- Opening Delimiter -
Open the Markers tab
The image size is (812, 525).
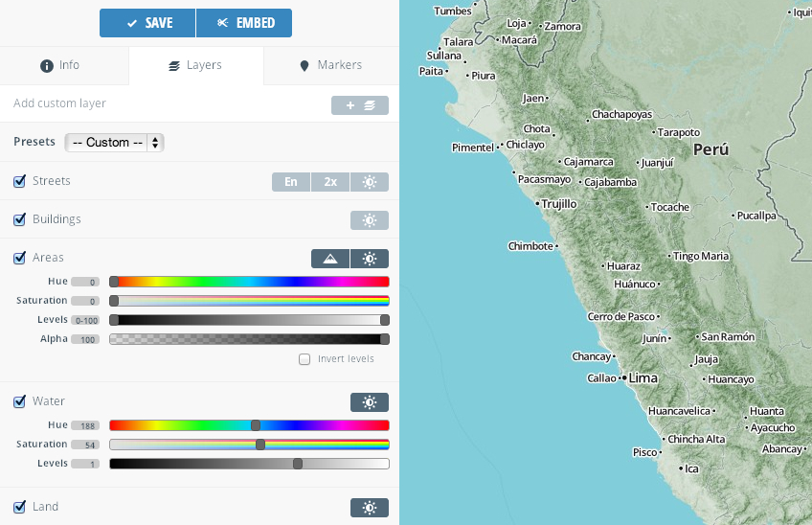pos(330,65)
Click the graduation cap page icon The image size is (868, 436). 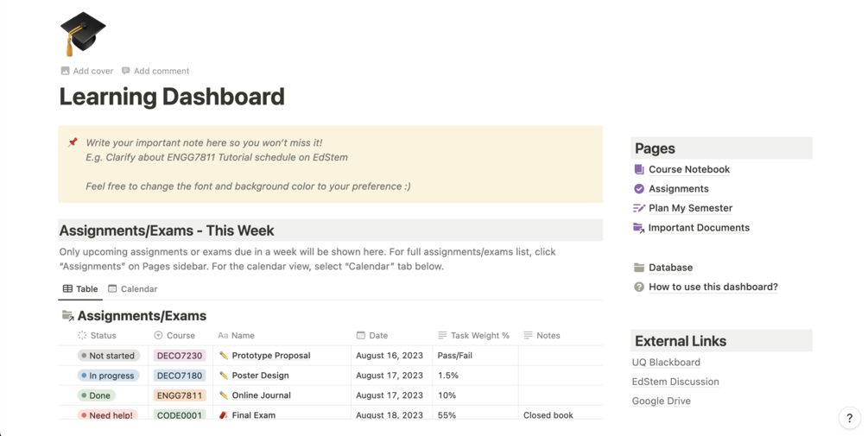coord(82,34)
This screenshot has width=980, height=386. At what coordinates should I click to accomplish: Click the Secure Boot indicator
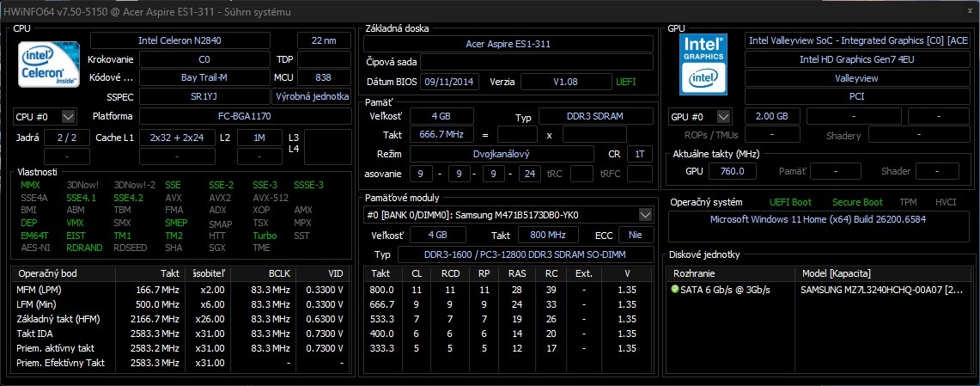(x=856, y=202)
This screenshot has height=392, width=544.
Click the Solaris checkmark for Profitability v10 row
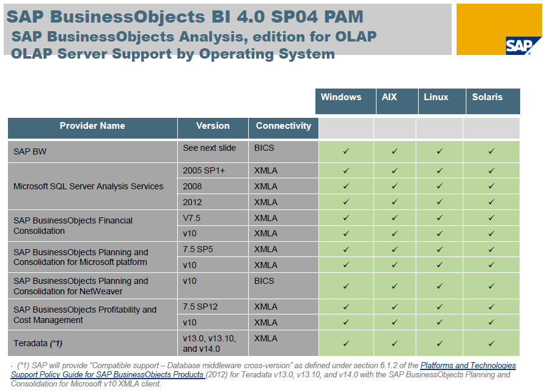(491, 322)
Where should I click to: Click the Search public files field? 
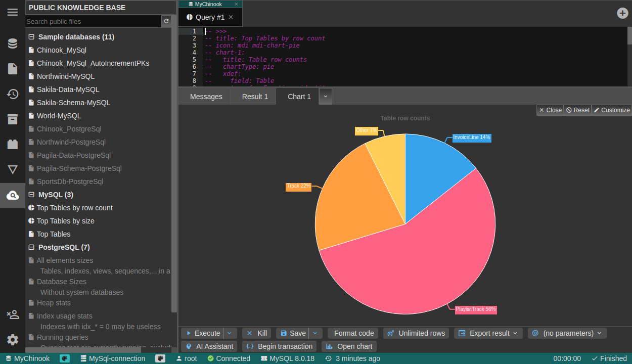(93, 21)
- Closing Delimiter -
What is needed.
The line that contains "This screenshot has height=392, width=544." begins the range and the last line of the entries ends it; print that range exactly, without pictures.

Written response.
This screenshot has height=392, width=544.
Click the Solaris checkmark for Profitability v10 row
(491, 322)
Where should I click to: Click the Search public files field? 
(93, 21)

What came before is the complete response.